● **Activity A**: Quote the data retention text word for word, between "What was too" and "in the Regulation.", inclusive.
● **Activity B**: Turn the listing lines between the lines holding "Describe the element" and "This screenshot has width=800, height=530.", inclusive, into a Markdown table with the columns Row and Line, skipping blank lines. Leave the pictures out of your answer.

● **Text block**:
Whether you know it or not, a Directive exists for the retention of data from our telecommunication services. It obliges to some degree the Member States to retain and keep for a certain period of time data, such as:
What are your mobile numbers
With whom you have been talking to on your mobile phone
Where you and the person you talked to have been geographically at the time of your conversation
What are your e-mail addresses
With whom you write or chat
When, from where and how much Internet you use
What is your IP address
And many, many other data
The Directive was implemented in the Bulgarian legislation through Regulation No 40 which introduces rules, contradicting many documents, as well as expanding the European document. Bulgarian thing as they say.
What was too much?
The Directive was passed in the European Parliament with great difficulty and compromises and only with a few votes for. The Directive and the compromises’ idea was that the data would be used for solution of serious crimes, violating state security. This exact compromise and its lawful definition were not stated in the Regulation.

● **Input for this task**:
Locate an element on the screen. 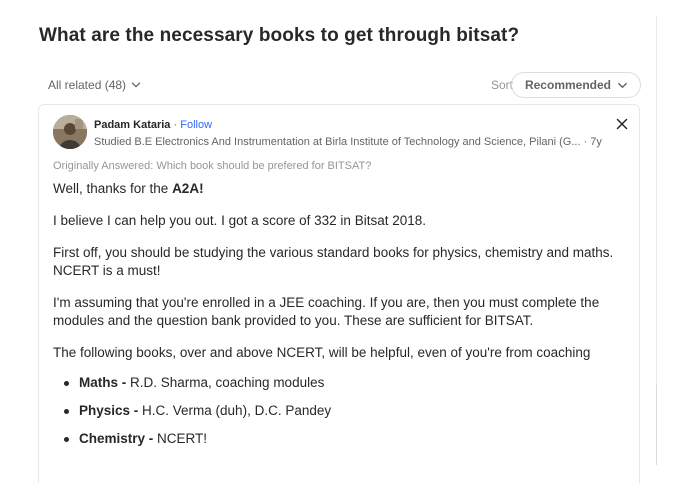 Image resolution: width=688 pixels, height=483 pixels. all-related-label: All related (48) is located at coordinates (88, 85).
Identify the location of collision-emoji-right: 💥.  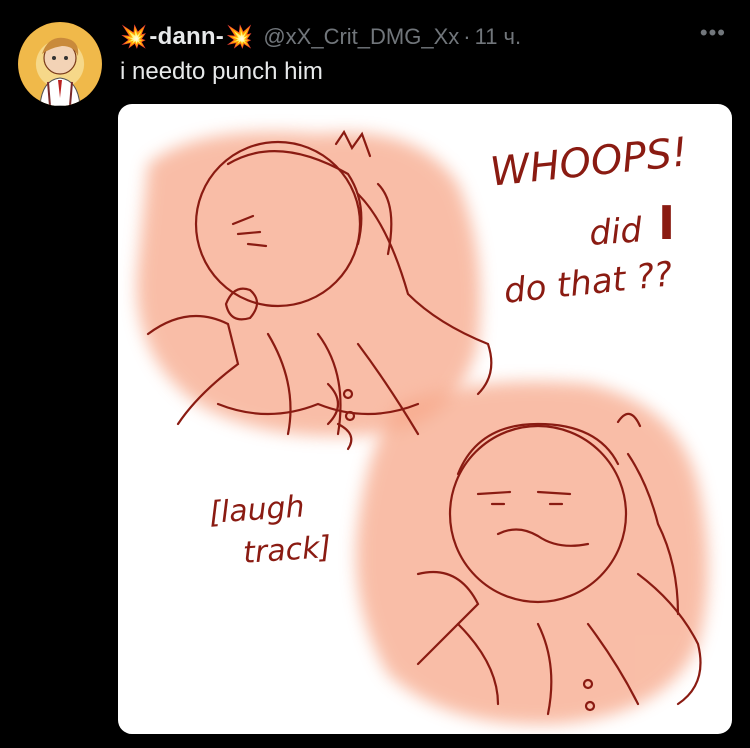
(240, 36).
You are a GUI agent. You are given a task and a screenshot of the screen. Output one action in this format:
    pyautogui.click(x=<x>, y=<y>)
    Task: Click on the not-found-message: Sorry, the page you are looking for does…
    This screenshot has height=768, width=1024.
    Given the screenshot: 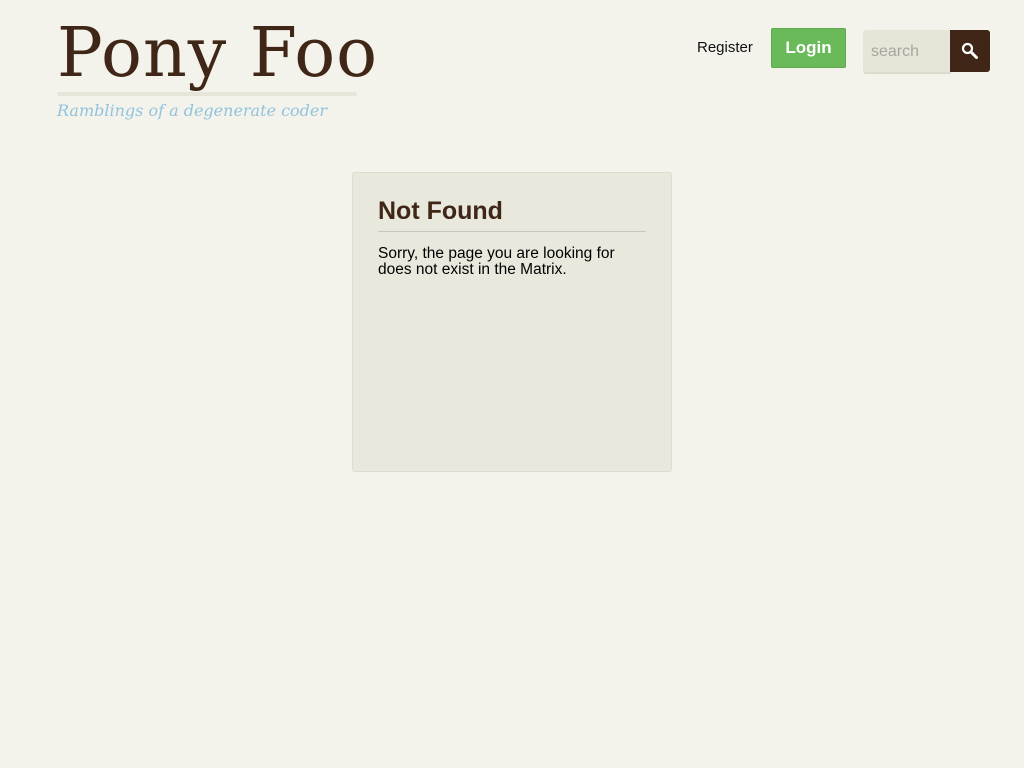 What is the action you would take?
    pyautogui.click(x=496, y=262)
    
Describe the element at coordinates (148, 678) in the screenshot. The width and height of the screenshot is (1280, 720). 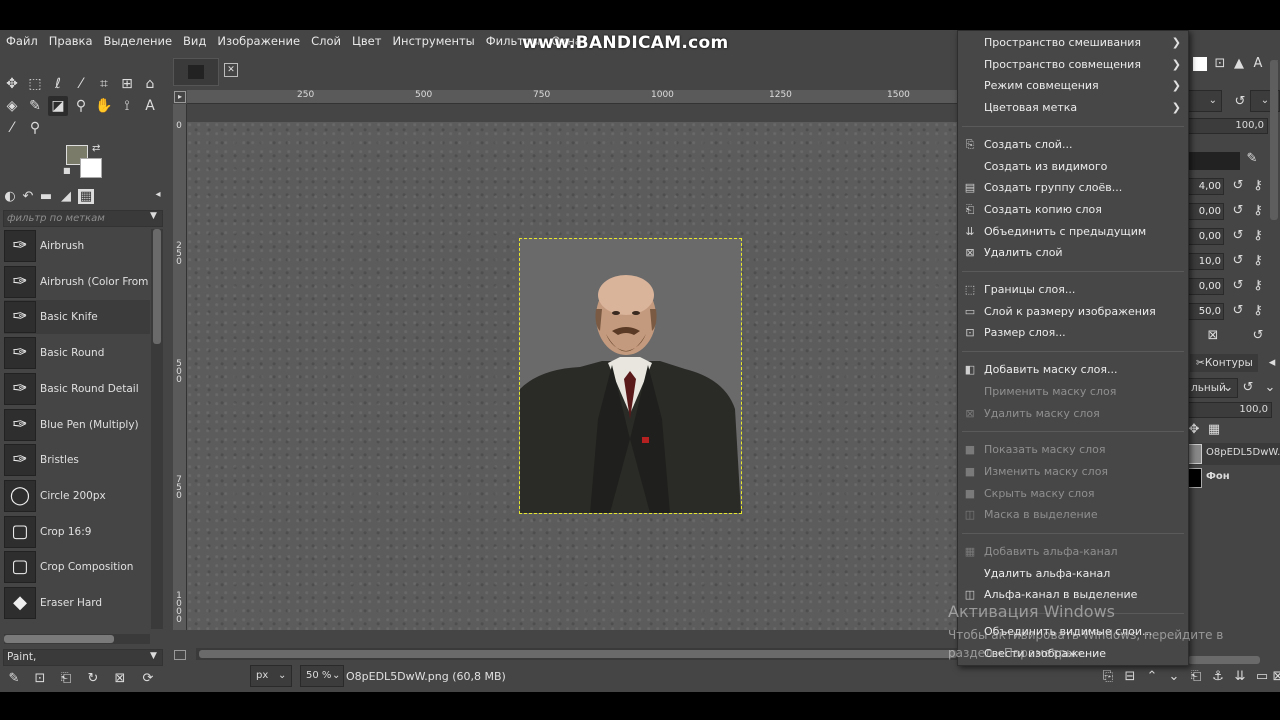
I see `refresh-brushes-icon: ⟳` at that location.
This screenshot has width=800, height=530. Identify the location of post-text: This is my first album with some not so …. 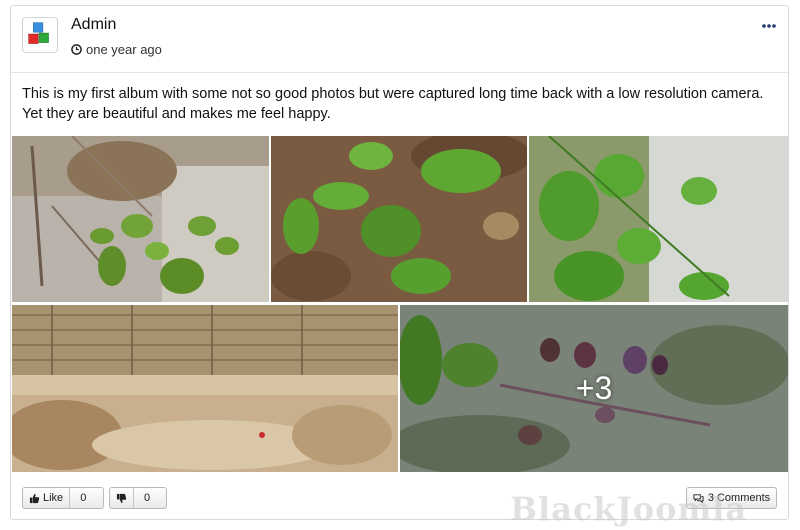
* * *
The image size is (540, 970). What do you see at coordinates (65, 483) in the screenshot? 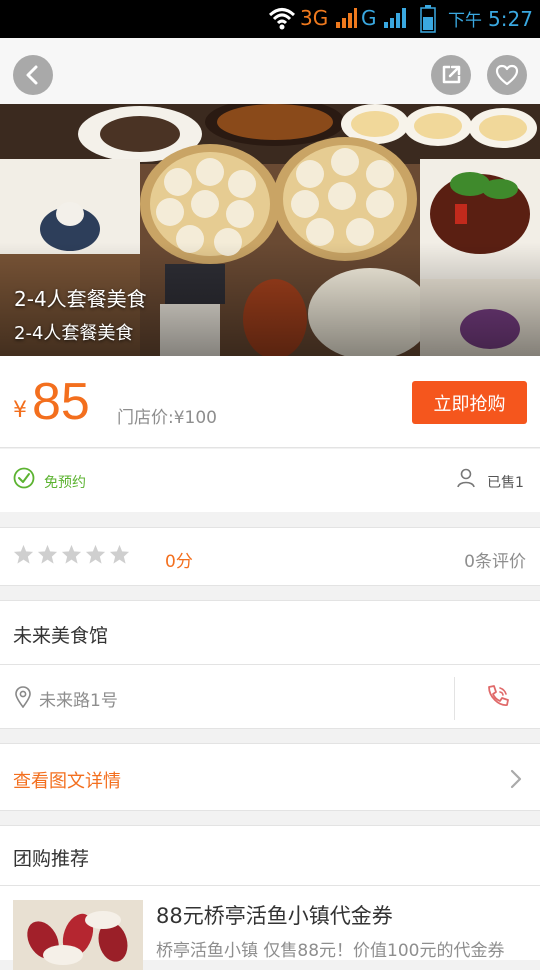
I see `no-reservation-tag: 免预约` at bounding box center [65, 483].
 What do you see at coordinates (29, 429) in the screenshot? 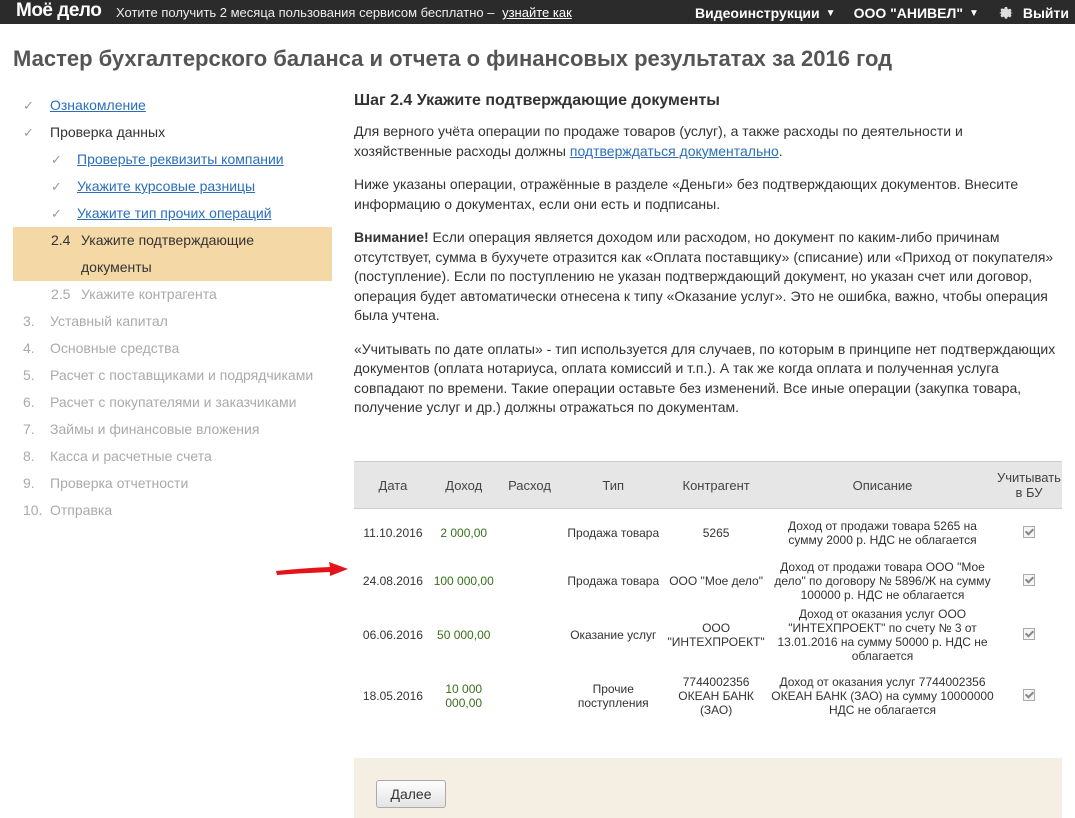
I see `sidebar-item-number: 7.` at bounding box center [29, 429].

● **Expected output A**:
What was too much?
The Directive was passed in the European Parliament with great difficulty and compromises and only with a few votes for. The Directive and the compromises’ idea was that the data would be used for solution of serious crimes, violating state security. This exact compromise and its lawful definition were not stated in the Regulation.

● **Expected output B**:
| Row | Line |
|---|---|
| 1 | Describe the element at coordinates (148, 678) in the screenshot. The width and height of the screenshot is (1280, 720).  |
| 2 | I see `refresh-brushes-icon: ⟳` at that location. |
| 3 | This screenshot has width=800, height=530. Identify the location of post-text: This is my first album with some not so ….  |